WHAT THE TASK ASKS:
Each line of the records that holds "filter" should be shown in full.

LISTED ENTRIES: Begin

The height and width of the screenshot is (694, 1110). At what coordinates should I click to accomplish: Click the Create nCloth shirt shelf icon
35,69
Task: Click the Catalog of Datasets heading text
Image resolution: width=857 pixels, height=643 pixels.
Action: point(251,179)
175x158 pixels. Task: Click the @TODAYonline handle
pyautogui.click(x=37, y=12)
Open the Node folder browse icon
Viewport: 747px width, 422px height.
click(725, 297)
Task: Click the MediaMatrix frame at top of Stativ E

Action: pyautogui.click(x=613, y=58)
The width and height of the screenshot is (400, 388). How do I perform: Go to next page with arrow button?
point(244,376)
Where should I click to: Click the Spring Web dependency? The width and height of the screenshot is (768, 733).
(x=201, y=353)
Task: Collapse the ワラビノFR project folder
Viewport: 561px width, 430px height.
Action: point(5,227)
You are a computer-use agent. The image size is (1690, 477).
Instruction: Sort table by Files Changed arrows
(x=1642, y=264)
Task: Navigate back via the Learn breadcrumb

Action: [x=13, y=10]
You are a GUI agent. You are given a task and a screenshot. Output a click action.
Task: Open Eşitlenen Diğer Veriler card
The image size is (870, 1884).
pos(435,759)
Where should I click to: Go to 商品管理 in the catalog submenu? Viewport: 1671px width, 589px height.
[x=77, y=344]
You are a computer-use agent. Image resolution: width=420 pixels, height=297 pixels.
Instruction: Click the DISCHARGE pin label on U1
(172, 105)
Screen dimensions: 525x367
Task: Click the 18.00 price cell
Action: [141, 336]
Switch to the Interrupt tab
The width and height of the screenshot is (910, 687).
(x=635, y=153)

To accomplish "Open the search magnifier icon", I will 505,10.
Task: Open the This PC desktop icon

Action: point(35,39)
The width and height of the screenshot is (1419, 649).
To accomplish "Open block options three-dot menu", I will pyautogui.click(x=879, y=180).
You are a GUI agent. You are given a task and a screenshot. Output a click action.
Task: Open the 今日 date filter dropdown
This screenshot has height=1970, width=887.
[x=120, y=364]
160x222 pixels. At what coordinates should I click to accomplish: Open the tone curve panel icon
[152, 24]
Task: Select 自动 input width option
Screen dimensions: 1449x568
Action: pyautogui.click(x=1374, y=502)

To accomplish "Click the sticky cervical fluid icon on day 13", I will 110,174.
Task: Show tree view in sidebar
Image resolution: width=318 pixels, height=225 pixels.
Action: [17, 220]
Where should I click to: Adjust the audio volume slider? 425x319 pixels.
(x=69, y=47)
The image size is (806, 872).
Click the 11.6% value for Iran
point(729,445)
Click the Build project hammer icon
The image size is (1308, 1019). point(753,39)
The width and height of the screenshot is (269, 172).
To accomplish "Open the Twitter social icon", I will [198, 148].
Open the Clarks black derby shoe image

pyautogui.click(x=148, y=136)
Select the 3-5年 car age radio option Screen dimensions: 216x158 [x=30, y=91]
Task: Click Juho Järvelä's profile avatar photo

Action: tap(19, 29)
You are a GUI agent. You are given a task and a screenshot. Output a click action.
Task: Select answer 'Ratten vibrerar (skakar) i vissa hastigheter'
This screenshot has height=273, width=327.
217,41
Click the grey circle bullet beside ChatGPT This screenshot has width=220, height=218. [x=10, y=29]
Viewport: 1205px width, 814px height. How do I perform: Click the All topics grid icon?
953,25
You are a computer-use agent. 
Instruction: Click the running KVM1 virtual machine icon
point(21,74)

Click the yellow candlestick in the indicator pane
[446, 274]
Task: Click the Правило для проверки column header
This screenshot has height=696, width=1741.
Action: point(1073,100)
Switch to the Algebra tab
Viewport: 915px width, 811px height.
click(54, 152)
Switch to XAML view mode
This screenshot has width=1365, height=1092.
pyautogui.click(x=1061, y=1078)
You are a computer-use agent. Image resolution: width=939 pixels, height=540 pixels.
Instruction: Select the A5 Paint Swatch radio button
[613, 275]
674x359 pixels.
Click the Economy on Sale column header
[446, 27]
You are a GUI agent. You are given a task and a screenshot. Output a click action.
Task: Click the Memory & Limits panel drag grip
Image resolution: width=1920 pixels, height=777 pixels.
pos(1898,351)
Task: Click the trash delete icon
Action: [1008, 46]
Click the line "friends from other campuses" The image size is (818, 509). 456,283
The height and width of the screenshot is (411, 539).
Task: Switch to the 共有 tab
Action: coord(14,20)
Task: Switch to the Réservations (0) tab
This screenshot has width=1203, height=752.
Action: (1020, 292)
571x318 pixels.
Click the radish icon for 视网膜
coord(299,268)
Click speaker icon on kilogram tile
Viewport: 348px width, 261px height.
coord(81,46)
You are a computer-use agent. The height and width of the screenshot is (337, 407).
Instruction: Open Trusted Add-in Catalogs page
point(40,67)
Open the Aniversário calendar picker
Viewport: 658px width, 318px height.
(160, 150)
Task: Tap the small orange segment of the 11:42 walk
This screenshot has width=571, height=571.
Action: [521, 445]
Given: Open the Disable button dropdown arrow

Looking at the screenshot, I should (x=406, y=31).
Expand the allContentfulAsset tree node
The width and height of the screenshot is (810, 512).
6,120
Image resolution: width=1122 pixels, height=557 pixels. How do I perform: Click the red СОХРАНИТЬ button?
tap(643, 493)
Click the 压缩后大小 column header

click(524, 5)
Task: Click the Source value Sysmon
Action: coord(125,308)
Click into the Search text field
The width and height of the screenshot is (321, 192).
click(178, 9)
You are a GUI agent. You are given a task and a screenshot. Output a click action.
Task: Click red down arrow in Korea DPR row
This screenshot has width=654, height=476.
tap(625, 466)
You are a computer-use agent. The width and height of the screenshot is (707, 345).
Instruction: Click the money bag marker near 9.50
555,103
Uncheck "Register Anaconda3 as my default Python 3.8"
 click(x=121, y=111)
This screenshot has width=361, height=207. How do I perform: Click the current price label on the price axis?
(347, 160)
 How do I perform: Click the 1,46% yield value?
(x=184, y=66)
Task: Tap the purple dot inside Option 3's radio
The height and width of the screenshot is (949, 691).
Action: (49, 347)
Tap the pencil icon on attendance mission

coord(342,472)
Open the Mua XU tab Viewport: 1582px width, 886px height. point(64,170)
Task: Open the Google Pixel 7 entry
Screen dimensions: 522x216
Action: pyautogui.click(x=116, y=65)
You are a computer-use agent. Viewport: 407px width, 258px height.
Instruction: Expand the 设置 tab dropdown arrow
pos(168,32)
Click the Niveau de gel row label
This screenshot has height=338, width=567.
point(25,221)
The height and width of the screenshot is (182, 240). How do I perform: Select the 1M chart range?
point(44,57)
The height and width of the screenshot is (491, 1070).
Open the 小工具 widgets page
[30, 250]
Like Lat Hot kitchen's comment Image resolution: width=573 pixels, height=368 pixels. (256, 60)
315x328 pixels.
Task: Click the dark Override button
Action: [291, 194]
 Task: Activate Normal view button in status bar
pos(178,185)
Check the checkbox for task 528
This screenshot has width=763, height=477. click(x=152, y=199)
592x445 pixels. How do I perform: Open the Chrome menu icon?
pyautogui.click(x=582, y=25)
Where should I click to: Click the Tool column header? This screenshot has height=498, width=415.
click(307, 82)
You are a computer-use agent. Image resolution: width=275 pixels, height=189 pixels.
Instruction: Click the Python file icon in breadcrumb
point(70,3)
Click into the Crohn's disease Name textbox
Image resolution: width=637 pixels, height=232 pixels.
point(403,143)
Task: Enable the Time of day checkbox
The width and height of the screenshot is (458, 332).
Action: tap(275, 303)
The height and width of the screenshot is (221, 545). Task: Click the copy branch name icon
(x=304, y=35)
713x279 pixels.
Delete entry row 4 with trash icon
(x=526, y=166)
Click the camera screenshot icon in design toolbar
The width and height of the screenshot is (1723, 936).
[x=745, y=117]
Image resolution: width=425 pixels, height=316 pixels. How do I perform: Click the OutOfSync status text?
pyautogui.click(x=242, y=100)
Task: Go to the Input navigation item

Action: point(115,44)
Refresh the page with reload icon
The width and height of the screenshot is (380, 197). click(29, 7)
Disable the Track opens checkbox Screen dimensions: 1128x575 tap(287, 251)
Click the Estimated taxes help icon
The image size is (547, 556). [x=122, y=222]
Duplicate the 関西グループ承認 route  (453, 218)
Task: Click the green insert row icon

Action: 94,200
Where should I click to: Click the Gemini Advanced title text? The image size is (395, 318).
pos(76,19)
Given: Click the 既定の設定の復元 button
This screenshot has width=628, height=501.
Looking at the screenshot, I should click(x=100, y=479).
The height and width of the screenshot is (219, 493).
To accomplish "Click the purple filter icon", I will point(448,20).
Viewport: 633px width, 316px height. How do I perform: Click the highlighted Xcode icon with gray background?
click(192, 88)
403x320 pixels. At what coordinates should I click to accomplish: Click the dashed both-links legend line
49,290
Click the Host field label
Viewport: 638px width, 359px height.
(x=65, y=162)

LISTED ENTRIES: End

OUTPUT:
Task: Open the 今日 date filter dropdown
To accomplish "Click the purple filter icon", I will point(448,20).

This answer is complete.